Wheeler and others are currently waiting on toxicology reports to find out what exactly is in the heroin making it so strong. Without a toxicology report there is no way to be certain about the cause of death or the makeup of the drug.

According to SF Medical Examiner’s 2009-2010 annual report, nine out of the 141 people that died from narcotic analgesics related deaths were found with traces of heroin, down from previous years. However, finding out if heroin is the cause of death can be tricky. According to the report, the unique metabolite that identifies heroin, 6-monoacetamorphine, is very short lived and can metabolize in the body while the person is dying—leaving only traces of morphine or codeine.

Worse, a drug user buying heroin off the street will never know what exactly he or she is shooting.

“No one ever knows what’s in the heroin,” says Lorenz, adding that the label “gunpowder” has become a loose term for a stronger heroin. Lorenz, who spent the majority of his 20s doing heroin, remembers that gunpowder heroin at one time used to be a specific reference to a higher grade heroin from Columbia, off-white or grayish in color and crystal-like—resembling gunpowder.

Others say gunpowder heroin is black tar heroin mixed with fentanyl, a synthetic opiate that can be up to 100 times stronger than morphine. Some disagree entirely and say the overdoses aren’t specific to any one type of heroin.

“Whatever people are calling it—it is strong,” says Wheeler adding that people rarely overdose from of a bad batch of heroin; they overdose from a good, strong batch. “In a world where the drug supplies are unregulated, this is what happens.”

If it is black tar heroin mixed with fentanyl, that could explain why hospitals aren’t reporting an increase in overdoses, says Jan Gurely, doctor at a local homeless clinic. She suggests that the people aren’t making it to the ER’s—they are only making it to the morgues.

“‘Gunpowder is very dangerous,” says Dr. Gurely. “It takes a phenomenal amount of antidote vials to reverse the overdose.”

Naxolone unbinds every molecule of heroin from receptors in the brain, reversing an overdose. The problem with naxolone is when too much is administered the overdose victim goes into withdrawal and comes to sick and vomiting. With a normal heroin overdose only half a vial is needed, but multiple vials are needed when dealing with gunpowder, she adds.

“A person could die on you with a vial in your hand,” Dr. Gurely said. “Most people don’t walk around with six or seven vials of Narcan.”

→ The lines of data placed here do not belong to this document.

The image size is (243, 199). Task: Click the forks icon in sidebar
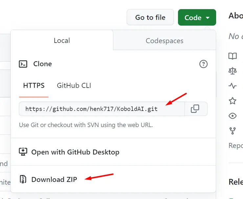232,131
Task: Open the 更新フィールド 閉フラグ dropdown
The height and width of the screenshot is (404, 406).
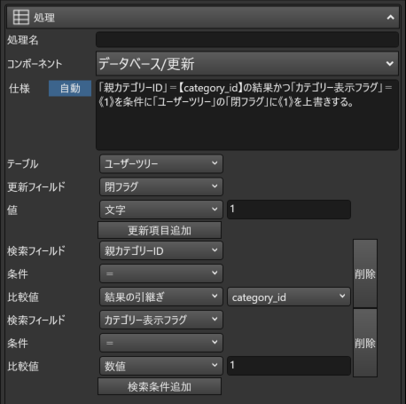Action: 161,186
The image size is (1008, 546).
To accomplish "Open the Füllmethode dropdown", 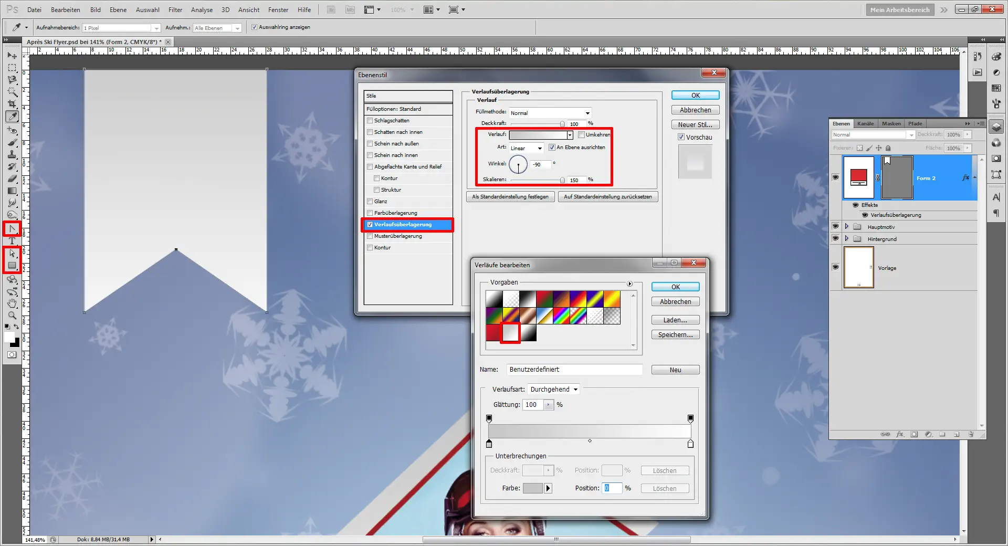I will tap(550, 113).
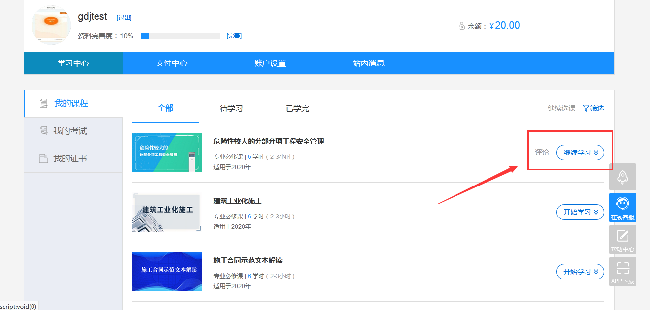The height and width of the screenshot is (310, 650).
Task: Click the APP download scan icon
Action: 622,269
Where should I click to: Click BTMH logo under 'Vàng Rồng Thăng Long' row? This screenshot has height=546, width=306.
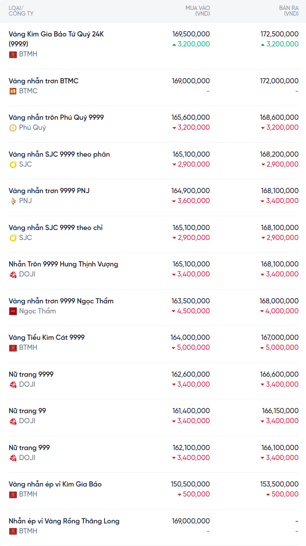(13, 531)
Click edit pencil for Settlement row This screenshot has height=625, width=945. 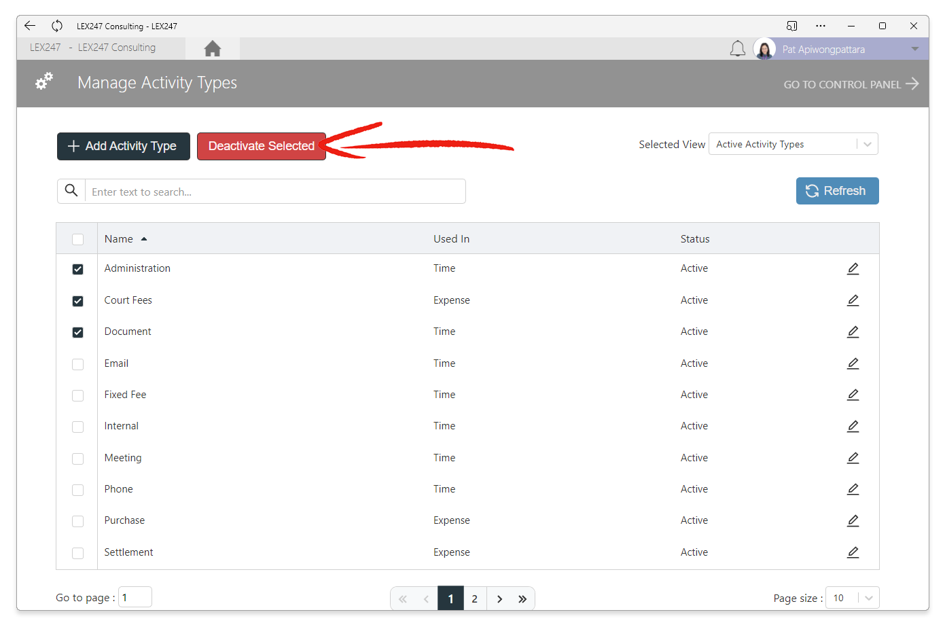click(853, 552)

Pauli Gray believes the type of heroin causing a rash of overdoses and deaths is indeed heroin mixed with fentanyl. However, he doesn’t think it is a pure form of the prescription narcotic, but a homebrewed batch. Gray works for the Syringe Access Services program at the San Francisco AIDS Foundation and also works directly with Eliza Wheeler and the DOPE Program.

“It’s called gunpowder and it’s all over the place,” Gray said, adding that heroin users are now actively seeking the extra-strength street drug. “When they hear dealers yelling ‘gunpowder’ they run and buy it,” he said. The street value has skyrocketed. Normally, a gram of heroin sells for $30, gunpowder is selling for $80 a bag, says Gray, and the bag can weigh as little as a quarter of a gram.

Gray says users have learned to shoot up very small amounts of the drug, although rumors of fatal overdoses are rampant. The other day he saw the drug for the first time. It smelled like vitamins and when cooked up it has small black flecks floating around, he says.

“People are selling it everywhere,” Gray said. “It’s really scary. We’re in overdrive.”